Page 29 of My Dark Places


  We drove over. The place was a big warehouse and office building combined. We found the personnel boss. We talked to her. She checked her files. She said Margie Trawick worked here from ’56 to ’71. She said all personnel files were strictly confidential.

  We persisted. The woman sighed and wrote down Bill’s home number. She said she’d call some old employees and ask them about Margie.

  Bill and I drove back to the Bureau. We checked the Ellroy Blue Book and found three more names to run.

  Roy Dunn and Al Manganiello—two Desert Inn bartenders. Ruth Schienle—the Airtek personnel director.

  We ran the names through the DMV computer. We got four Roy Dunns, no Ruth Schienles and an Al Manganiello in Covina. We ran the names through the DOJ computer. We got three negative hits. We ran Ruth Schienle through the reverse book and got a possible hit in Washington State.

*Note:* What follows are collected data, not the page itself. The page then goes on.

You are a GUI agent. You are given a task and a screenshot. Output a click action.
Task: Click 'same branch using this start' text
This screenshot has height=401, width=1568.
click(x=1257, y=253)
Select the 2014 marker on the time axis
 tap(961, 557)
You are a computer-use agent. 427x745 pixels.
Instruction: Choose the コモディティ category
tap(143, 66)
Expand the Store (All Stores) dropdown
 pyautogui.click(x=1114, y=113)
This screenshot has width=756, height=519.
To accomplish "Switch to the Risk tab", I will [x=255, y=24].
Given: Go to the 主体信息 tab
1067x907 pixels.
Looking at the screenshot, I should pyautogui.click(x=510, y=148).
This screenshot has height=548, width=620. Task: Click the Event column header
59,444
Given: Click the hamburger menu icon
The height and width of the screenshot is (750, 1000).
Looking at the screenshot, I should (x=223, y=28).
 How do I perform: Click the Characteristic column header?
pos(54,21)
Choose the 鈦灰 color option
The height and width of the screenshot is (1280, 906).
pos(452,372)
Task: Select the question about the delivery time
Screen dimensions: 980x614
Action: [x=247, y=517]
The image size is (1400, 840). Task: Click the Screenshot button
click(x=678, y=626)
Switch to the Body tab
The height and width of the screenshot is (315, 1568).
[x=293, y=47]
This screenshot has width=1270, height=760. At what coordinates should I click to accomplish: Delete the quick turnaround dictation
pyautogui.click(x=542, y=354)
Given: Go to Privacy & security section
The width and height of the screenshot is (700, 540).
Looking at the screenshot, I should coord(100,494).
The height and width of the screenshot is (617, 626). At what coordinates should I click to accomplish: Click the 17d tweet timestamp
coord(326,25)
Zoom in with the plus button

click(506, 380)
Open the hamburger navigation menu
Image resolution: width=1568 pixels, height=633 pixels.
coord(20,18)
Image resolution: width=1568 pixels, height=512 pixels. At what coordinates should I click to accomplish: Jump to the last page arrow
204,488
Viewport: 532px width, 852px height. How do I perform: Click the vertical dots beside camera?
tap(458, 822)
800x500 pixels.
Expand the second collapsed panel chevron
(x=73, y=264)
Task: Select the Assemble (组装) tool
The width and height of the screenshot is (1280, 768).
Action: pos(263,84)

  Bill called Al Manganiello. He got an extended dial tone. I called Ruth Schienle. A woman answered the phone.

  She was 28 years old and unmarried. She had no relatives named Ruth Schienle.

  Bill and I drove back to Orange County. We split up for the day. I took the file. I wanted to know every word in it. I wanted to forge connections that nobody else ever saw.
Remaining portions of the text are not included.